(Data section Opens)
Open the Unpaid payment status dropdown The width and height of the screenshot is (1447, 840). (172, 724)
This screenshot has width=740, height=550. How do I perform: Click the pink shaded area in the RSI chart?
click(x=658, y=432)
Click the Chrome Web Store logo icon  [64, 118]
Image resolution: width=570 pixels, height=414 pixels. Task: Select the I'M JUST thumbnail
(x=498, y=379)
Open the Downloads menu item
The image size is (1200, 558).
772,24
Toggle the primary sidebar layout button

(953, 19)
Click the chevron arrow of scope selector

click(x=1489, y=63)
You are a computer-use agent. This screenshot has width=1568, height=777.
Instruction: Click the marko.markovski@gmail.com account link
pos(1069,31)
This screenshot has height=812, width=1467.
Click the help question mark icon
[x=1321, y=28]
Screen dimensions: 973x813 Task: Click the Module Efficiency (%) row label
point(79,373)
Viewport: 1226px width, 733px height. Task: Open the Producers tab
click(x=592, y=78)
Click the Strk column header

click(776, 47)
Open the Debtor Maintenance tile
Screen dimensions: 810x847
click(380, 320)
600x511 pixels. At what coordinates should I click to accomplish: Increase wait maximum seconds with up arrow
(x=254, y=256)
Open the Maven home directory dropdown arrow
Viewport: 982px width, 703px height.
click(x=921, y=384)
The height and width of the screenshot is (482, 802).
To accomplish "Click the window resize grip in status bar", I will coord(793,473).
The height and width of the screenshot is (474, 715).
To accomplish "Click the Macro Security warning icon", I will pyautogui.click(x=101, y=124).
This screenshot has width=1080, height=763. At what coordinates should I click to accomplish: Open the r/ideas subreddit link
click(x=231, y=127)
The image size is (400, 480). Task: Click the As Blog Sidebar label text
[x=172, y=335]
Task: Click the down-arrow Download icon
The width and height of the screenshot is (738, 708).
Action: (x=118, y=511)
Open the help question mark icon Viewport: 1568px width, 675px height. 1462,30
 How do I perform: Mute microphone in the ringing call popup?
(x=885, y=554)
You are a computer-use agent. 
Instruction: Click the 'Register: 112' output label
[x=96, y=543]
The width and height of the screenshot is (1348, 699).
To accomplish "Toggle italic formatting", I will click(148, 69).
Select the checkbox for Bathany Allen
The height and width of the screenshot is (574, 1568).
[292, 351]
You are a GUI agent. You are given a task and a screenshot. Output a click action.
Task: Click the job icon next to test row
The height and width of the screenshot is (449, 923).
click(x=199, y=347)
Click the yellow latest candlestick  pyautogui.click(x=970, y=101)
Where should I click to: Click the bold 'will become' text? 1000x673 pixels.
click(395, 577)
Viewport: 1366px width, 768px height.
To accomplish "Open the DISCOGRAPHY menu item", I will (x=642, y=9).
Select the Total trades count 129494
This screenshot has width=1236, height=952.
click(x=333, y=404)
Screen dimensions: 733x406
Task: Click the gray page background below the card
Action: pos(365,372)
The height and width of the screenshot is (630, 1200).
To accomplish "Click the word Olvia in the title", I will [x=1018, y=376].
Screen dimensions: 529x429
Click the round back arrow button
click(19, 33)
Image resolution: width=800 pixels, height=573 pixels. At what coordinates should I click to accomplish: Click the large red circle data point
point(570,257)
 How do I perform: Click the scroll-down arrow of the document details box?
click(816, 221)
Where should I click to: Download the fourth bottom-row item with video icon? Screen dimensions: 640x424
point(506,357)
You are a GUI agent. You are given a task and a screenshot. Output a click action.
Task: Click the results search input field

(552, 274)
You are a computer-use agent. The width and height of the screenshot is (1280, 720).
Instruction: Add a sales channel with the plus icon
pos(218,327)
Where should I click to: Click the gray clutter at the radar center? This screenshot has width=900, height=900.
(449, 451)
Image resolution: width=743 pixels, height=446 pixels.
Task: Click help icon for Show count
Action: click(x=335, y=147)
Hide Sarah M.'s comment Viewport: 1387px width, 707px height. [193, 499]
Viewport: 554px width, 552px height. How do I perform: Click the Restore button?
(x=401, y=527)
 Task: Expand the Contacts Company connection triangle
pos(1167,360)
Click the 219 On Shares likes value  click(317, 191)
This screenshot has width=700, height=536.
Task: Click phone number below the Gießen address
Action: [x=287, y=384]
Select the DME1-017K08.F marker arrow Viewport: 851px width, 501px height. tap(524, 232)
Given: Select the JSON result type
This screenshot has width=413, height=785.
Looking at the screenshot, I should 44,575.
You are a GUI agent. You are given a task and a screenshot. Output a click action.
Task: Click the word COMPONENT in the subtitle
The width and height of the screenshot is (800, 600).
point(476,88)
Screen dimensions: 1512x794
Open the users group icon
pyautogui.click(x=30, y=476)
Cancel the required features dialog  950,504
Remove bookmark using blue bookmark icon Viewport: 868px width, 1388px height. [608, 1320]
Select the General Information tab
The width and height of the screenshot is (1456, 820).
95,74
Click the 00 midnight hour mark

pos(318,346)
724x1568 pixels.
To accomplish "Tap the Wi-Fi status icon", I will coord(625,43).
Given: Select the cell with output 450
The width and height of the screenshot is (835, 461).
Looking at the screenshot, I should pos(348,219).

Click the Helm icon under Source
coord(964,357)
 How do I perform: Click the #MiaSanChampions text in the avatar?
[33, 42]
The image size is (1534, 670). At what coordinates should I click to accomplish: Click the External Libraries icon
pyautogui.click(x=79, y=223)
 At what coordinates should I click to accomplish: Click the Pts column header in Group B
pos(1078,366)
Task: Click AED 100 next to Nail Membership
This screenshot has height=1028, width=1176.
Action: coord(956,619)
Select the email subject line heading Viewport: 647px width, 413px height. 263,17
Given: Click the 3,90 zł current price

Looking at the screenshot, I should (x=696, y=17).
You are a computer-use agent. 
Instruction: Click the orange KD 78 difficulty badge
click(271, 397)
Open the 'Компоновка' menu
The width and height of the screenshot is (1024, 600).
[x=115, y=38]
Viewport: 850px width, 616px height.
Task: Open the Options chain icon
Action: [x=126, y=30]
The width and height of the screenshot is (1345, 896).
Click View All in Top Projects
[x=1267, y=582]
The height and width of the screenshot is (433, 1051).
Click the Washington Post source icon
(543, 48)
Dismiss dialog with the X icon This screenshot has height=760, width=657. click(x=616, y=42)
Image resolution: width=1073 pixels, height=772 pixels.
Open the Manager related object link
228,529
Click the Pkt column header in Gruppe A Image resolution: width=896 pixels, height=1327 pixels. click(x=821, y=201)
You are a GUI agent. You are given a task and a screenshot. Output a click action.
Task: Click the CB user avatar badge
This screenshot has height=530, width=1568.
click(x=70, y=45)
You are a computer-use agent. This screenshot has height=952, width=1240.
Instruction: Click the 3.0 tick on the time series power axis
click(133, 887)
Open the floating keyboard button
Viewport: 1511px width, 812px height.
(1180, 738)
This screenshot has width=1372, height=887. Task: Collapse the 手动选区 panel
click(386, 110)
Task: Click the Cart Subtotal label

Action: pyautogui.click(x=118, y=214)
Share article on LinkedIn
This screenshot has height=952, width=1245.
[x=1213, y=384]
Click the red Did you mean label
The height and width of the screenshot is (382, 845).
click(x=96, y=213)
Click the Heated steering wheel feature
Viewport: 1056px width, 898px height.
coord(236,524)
(Data section Closes)
When you reach the line in the material above that holds "Screen dimensions: 810x847", begin reproducing lines exactly, and stop after the line that holds "Task: Click the down-arrow Download icon".

Screen dimensions: 810x847
click(380, 320)
600x511 pixels. At what coordinates should I click to accomplish: Increase wait maximum seconds with up arrow
(x=254, y=256)
Open the Maven home directory dropdown arrow
Viewport: 982px width, 703px height.
click(x=921, y=384)
The height and width of the screenshot is (482, 802).
To accomplish "Click the window resize grip in status bar", I will coord(793,473).
The height and width of the screenshot is (474, 715).
To accomplish "Click the Macro Security warning icon", I will pyautogui.click(x=101, y=124).
This screenshot has width=1080, height=763. At what coordinates should I click to accomplish: Open the r/ideas subreddit link
click(x=231, y=127)
The image size is (400, 480). Task: Click the As Blog Sidebar label text
[x=172, y=335]
Task: Click the down-arrow Download icon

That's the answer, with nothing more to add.